» **Pixel coordinate grounding data**
——————

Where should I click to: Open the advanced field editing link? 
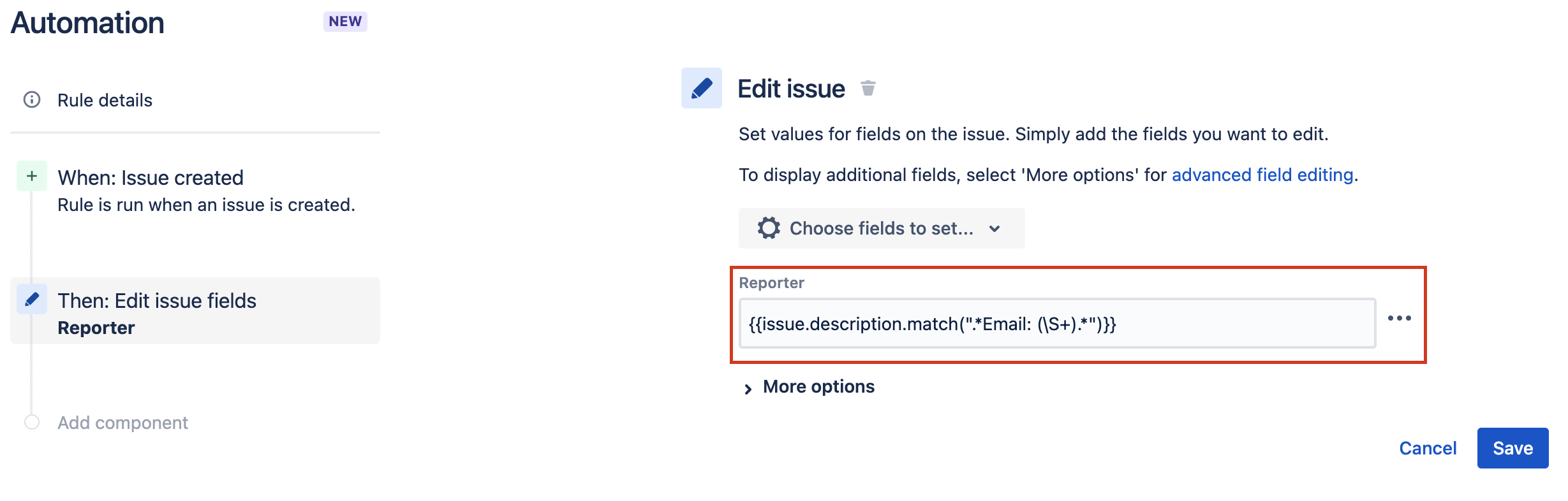[1262, 175]
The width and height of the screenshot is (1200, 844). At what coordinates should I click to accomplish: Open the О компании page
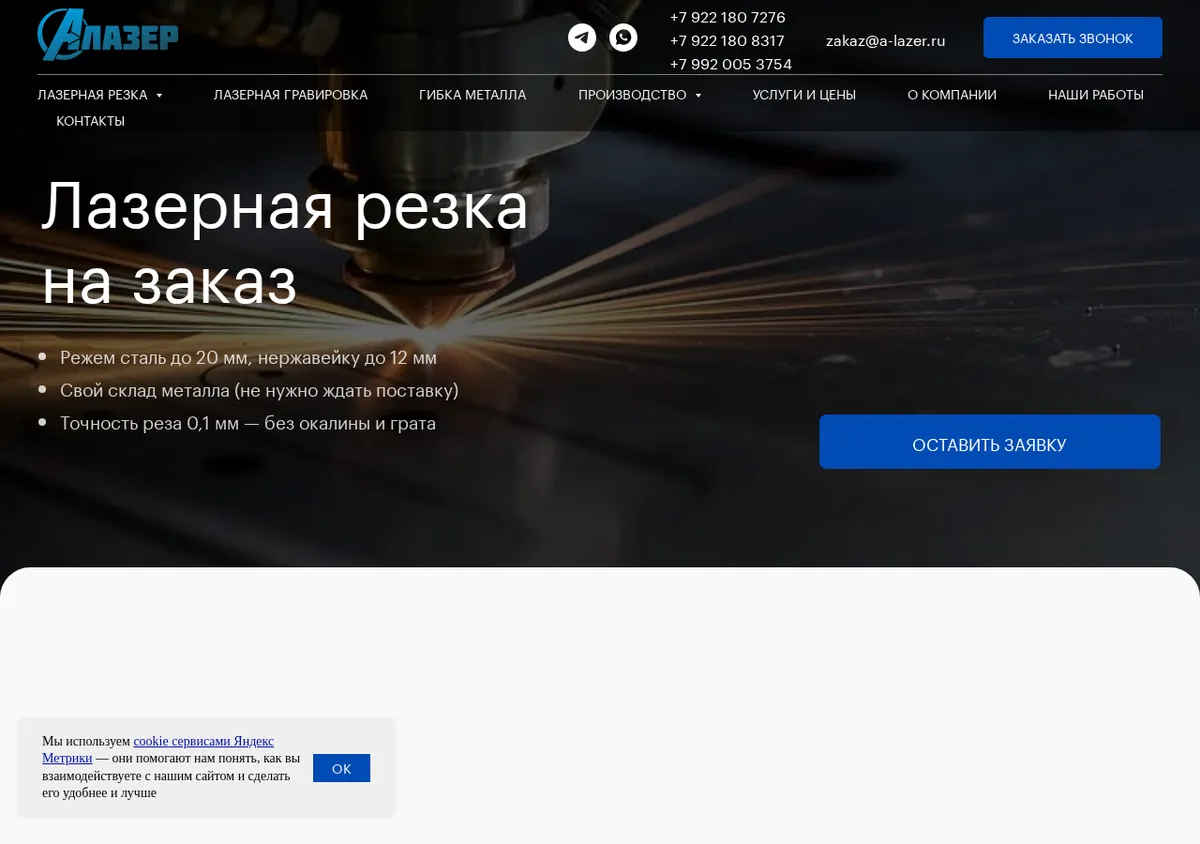[x=952, y=95]
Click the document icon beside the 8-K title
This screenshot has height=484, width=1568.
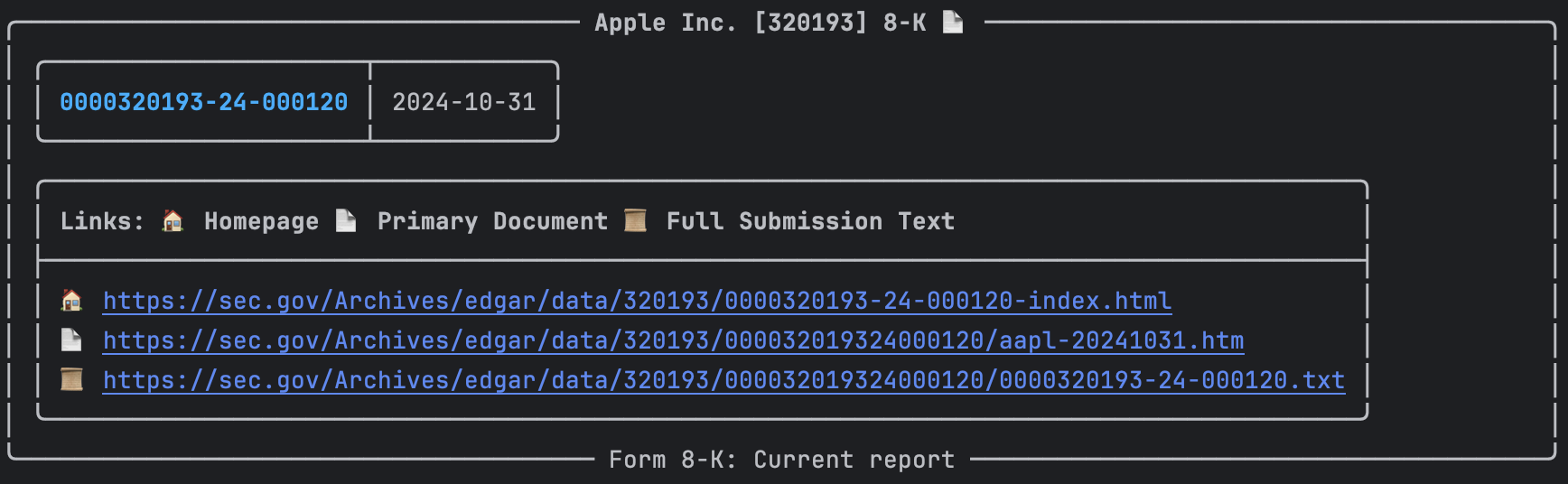(x=953, y=22)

——————

Starting at the line that contains "Click the document icon beside the 8-K title", transcribe each line through the last one of the entries above, exactly and without pictures.

» **Answer space**
Click the document icon beside the 8-K title
This screenshot has height=484, width=1568.
(x=953, y=22)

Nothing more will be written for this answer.